## TASKS AND EXERCISES
[a] Please rewrite the paragraph in the blog post below that begins "I'd heard the name Sufjan Stevens before" as a short bulleted list that keeps its main facts.
[b] Quote the blog post below from "Long story short, I" to "he’ll ever finish.".

## TEXT
************

I heard this song on the radio on the way to my grandparents’ house for Thanksgiving. I wasn’t really listening to the lyrics, but then I heard the line “in the living room when you kissed my neck and I almost touched your blouse” and got a little curious. What weird song was this?

My mom turned it up so we could all hear the rest of the lyrics. It was all very interesting, as you can read below.

A trumpet solo came on in between a bunch of singing. My dad matter-of-factly identified it as a french horn. I couldn’t stop laughing. He didn’t like that.

Long story short, I found the song online. (Adam! Check this out and tell me what you think.)

(http://www.artistdirect.com/nad/store/artist/album/0,,3299911,00.html)

I’d heard the name Sufjan Stevens before. I read about how he plans on making a cd for all of the 50 states. He’s finished with Michigan and Illinois, and plans on doing one cd a year. If all goes well, he’ll be done in 2053. I doubt he’ll ever finish.

I’ve decided I like Sufjan Stevens. His voice, his style, his lyrics, the fact that he can play an unbelievable number of instruments, and the way most of his songs on the Illinoise cd are over 10 words long.

Here’s Casimir Pulaski Day:

Goldenrod and the 4H stone,
the things I brought you,
when I found out you had cancer of the bone

Your father cried on the telephone,
and he drove his car into the navy yard,
just to prove that he was sorry

In the morning, through the window shade,
when the light pressed up against your shoulderblade,
I could see what you were reading.

All the glory that the Lord has made,
and the complications you could do without,
when I kissed you on the mouth.

Tuesday night at the Bible study,
we lift our hands and pray over your body,
but nothing ever happens.

I remember at Michael’s house,
in the living room when you kissed my neck,
and I almost touched your blouse.

In the morning at the top of the stairs,
when your father found out what we did that night,
and you told me you were scared.

All the glory when you ran outside,
with your shirt tucked in and your shoes untied,
and you told me not to follow you.

Sunday night when I cleaned the house,
I find the card where you wrote it out,
with the pictures of you mother.

On the floor at the great divide,
with my shirt tucked in and my shoes untied,
I am crying in the bathroom.

In the morning when you finally go,
and the nurse runs in with her head hung low,
and the cardinal hits the window.

In the morning in the winter shade,
on the 1st of March on the holiday,
I thought I saw you breathing.

All the glory that the Lord has made,
and the complications when I see His face,
in the morning in the window.

All the glory when he took our place,
but he took my shoulders and he shook my face,
and he takes and he takes and he takes.

************

## DATA
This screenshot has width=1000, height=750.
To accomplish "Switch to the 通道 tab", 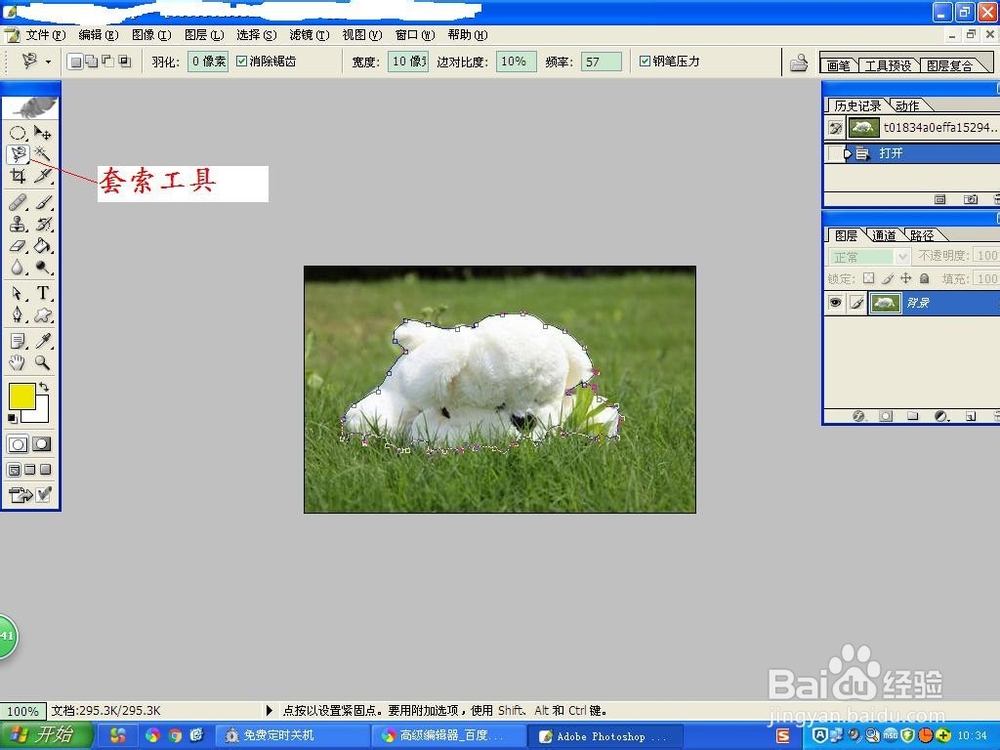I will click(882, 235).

************

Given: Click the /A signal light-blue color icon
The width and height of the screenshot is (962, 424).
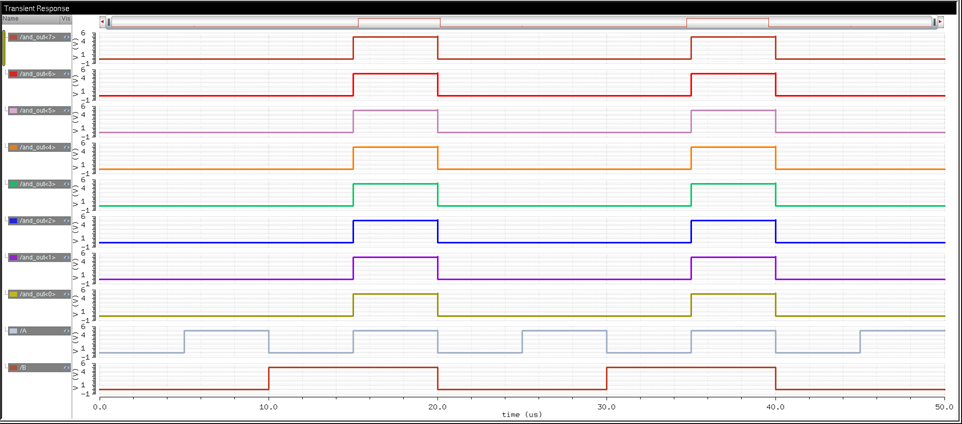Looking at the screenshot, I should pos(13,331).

************

## TASK SOLUTIONS
[a]
- The writer had heard of Sufjan Stevens before.
- He plans to make a CD for each of the 50 states.
- He has finished Michigan and Illinois.
- He plans to release one CD a year, which would finish the project in 2053 if all goes well.
- The writer doubts he'll ever finish.

[b]
Long story short, I found the song online. (Adam! Check this out and tell me what you think.)

(http://www.artistdirect.com/nad/store/artist/album/0,,3299911,00.html)

I’d heard the name Sufjan Stevens before. I read about how he plans on making a cd for all of the 50 states. He’s finished with Michigan and Illinois, and plans on doing one cd a year. If all goes well, he’ll be done in 2053. I doubt he’ll ever finish.